Discussion and Conclusion

Competition between the various organisations of the service (managed competition) can be expressed in two forms: as competition for health insurance members or as competition for healthcare reimbursement contracts [36].

In order to achieve the best possible level of efficiency, the exogenous and endogenous contract risks must be taken into account during conception of the contractual relations between health insurers and organisations of service providers. If healthcare reimbursement contracts are conceived so as to take adequate account of incentives and risks the economic effects of selective contracting and increased welfare might be the result.
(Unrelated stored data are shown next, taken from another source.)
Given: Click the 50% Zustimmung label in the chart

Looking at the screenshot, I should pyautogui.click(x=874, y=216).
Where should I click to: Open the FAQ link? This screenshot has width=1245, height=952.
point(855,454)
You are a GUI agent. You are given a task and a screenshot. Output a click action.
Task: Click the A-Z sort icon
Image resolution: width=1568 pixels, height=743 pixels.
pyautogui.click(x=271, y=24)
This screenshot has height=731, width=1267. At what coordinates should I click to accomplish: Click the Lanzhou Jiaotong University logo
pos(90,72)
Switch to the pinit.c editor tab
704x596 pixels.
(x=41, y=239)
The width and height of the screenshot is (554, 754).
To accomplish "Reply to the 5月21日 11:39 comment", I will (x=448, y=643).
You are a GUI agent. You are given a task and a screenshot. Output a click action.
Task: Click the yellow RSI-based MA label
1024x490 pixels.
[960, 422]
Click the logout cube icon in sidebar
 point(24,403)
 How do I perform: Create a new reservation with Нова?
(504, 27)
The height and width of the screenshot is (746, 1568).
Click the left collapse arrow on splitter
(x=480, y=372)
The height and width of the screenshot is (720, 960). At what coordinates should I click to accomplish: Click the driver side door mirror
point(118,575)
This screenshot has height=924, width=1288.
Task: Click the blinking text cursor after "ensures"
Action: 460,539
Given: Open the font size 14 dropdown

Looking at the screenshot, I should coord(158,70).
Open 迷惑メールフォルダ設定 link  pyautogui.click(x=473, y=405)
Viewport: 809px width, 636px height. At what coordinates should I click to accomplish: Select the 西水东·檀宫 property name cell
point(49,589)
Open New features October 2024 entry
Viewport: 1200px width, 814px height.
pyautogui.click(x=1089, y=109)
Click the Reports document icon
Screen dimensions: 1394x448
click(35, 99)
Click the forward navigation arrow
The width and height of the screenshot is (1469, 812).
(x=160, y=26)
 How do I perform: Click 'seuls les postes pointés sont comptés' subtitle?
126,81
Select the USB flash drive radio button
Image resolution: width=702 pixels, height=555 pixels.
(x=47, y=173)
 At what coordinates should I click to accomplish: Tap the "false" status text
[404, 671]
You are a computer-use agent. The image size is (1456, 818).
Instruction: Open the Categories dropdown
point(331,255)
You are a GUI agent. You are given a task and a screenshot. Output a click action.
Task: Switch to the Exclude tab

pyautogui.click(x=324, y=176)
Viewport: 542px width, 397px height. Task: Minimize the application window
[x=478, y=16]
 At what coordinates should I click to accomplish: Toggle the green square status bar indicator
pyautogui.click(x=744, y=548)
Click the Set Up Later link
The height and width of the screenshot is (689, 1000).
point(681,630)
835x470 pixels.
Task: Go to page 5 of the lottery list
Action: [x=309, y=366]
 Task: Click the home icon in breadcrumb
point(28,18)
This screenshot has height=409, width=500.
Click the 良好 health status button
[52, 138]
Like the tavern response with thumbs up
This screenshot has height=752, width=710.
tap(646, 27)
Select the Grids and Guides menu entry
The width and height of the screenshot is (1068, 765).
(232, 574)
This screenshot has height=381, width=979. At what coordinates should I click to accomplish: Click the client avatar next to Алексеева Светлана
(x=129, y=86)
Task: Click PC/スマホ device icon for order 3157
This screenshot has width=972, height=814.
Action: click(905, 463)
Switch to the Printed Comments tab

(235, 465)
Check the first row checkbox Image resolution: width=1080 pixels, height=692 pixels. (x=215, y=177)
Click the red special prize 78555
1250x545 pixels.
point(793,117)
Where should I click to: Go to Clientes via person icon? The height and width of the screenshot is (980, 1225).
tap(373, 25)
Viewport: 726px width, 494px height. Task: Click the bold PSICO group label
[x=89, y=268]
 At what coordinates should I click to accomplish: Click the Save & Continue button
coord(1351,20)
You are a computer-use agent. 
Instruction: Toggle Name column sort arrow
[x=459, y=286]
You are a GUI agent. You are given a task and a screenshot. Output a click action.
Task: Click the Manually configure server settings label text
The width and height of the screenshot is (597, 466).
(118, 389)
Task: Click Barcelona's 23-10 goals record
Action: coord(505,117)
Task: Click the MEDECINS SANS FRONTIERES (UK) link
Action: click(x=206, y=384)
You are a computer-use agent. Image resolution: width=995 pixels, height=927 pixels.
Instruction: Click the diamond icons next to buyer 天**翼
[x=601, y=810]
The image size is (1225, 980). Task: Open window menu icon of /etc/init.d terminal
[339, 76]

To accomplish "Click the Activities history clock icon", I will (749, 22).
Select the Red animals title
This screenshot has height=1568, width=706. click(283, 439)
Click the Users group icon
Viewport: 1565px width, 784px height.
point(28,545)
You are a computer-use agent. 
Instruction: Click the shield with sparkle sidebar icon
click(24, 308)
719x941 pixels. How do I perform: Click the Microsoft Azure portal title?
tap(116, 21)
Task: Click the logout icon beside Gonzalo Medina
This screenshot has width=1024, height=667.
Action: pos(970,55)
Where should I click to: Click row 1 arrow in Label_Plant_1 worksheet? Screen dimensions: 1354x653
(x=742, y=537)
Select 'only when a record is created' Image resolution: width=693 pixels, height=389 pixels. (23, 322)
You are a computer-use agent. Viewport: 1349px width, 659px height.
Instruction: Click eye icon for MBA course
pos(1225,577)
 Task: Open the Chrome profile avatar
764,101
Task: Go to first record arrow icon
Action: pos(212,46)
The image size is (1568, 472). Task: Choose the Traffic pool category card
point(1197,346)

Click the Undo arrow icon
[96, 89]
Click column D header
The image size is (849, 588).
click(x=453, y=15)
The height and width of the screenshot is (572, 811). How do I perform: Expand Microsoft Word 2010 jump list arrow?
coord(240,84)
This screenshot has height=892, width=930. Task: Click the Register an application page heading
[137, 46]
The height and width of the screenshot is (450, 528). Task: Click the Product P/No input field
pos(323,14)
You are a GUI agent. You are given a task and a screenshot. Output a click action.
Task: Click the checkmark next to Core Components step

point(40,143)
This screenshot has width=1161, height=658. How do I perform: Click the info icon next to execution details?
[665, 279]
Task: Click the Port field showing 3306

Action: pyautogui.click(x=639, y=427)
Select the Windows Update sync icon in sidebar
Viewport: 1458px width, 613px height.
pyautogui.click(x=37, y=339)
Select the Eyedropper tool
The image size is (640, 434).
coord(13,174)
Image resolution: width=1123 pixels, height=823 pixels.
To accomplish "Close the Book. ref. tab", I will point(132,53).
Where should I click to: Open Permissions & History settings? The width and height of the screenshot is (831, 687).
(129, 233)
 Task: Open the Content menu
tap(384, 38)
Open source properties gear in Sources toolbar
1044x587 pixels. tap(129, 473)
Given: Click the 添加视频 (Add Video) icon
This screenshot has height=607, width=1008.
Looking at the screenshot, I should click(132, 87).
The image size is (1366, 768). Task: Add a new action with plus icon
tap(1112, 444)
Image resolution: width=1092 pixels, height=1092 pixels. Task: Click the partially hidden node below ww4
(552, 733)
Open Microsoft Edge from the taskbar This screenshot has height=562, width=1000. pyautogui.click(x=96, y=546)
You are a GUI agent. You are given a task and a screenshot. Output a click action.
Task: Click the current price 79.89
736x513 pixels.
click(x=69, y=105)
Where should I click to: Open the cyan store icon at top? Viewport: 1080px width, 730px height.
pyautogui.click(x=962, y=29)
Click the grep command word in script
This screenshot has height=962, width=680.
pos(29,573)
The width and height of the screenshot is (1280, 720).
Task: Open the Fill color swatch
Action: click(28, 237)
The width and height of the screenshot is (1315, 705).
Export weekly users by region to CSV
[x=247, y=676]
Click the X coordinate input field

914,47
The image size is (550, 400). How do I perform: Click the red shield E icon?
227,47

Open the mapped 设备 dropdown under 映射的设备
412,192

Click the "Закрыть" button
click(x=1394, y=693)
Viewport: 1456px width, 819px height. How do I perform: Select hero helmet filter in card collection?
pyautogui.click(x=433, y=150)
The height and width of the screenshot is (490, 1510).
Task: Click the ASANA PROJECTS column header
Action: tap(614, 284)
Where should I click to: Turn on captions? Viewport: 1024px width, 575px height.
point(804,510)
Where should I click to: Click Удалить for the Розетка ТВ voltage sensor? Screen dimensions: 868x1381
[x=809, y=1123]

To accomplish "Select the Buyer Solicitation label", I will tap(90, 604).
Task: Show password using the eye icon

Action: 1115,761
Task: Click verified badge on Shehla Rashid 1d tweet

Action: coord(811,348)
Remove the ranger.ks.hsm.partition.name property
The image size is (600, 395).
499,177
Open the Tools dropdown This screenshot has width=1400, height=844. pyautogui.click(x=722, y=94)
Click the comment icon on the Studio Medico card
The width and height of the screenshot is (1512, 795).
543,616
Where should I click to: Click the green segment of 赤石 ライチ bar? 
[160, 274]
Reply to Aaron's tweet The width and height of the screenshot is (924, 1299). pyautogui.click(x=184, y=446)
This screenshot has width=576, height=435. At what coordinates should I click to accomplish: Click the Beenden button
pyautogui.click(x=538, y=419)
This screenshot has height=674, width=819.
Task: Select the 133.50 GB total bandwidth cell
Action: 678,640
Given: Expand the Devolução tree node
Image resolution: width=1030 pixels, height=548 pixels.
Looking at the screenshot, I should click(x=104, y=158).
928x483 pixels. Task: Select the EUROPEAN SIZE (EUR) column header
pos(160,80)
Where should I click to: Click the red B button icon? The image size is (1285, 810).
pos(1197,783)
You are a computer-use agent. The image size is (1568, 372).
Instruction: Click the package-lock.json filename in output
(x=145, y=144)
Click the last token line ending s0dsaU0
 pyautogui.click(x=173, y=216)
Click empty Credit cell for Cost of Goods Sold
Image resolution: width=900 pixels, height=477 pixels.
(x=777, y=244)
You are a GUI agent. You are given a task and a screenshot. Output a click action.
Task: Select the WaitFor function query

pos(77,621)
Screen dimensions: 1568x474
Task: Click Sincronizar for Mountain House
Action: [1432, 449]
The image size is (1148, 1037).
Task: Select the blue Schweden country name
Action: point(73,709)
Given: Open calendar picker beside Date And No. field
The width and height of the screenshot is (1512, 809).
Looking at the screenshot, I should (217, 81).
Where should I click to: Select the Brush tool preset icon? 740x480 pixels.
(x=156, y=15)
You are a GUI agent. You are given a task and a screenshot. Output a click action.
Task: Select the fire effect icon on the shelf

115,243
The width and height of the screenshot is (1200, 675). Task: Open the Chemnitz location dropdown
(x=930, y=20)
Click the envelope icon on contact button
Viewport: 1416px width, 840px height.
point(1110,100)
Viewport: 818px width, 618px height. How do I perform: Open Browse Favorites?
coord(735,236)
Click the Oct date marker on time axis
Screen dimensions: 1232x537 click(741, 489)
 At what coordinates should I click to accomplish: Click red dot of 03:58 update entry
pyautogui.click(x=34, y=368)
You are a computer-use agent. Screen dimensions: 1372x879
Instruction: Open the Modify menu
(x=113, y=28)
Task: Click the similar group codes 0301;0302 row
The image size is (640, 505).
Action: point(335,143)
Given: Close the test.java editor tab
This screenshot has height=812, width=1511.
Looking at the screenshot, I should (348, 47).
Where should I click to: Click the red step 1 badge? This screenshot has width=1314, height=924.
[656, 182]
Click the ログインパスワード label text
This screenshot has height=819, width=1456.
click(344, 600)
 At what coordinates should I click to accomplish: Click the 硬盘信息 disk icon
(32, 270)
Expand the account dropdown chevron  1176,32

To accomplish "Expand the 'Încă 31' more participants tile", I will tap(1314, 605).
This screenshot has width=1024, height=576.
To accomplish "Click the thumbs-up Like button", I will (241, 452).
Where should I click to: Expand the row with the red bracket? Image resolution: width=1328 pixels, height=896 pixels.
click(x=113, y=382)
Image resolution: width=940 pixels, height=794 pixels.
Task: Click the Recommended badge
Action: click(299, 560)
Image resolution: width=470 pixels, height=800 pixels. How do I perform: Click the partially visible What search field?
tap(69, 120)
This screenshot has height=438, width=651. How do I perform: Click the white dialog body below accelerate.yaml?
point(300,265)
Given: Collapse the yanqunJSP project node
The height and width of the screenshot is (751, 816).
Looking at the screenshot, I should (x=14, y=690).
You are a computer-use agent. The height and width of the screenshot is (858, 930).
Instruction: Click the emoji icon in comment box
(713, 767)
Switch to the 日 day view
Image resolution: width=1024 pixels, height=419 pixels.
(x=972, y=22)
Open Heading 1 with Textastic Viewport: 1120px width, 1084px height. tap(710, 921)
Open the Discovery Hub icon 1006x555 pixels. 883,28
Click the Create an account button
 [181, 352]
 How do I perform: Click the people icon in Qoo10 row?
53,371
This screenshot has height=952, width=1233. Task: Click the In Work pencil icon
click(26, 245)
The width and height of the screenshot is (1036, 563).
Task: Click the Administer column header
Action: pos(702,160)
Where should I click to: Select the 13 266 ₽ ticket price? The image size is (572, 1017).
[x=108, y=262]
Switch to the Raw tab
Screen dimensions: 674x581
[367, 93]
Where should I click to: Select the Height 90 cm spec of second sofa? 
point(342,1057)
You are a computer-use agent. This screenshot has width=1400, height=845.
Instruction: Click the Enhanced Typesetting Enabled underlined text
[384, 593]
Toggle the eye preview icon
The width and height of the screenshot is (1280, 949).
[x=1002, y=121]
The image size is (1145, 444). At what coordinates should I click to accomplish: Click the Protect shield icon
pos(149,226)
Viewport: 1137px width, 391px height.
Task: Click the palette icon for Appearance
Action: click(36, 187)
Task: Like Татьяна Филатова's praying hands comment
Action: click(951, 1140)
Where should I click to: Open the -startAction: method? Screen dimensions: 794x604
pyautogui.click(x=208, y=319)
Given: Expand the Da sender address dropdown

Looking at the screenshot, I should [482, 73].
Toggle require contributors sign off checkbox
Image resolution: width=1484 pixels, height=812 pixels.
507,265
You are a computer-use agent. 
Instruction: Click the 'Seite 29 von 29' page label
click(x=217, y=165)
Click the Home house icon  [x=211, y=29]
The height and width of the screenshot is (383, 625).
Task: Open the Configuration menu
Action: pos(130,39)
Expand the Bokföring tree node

The first two articles of this series on contract design have shown that complete contracts in healthcare are unrealistic. Healthcare reimbursement contracts are incomplete contracts with a high degree of uncertainty. In incomplete contracts specific contractual regulations are not made for any eventuality. For this reason it is important that the parties agree on the prevention of endogenous risks (asymmetric information after the conclusion of the contract) and on the procedure in the case of unforeseen circumstances (the risks of random, parameter risk and change risks to the healthcare program). Since in some cases the behaviour of the parties cannot be verified by third parties, one can benefit from the specific investments of others (hold-up). Opportunistic action is to be expected if one of the parties has an information advantage. Strategic behaviour on the basis of moral hazard and hold-up can be described as endogenous risks. Uncertainties are based on the risk of random, and changing parameters can be seen as an endogenous risk since neither party can control these risks completely. It is also not possible to integrate these risks in the contract or to eliminate these risks by the parties. To control these risks, healthcare providers/payers should provide reimbursement contracts that include structured models for renegotiation and risk sharing/shared-savings.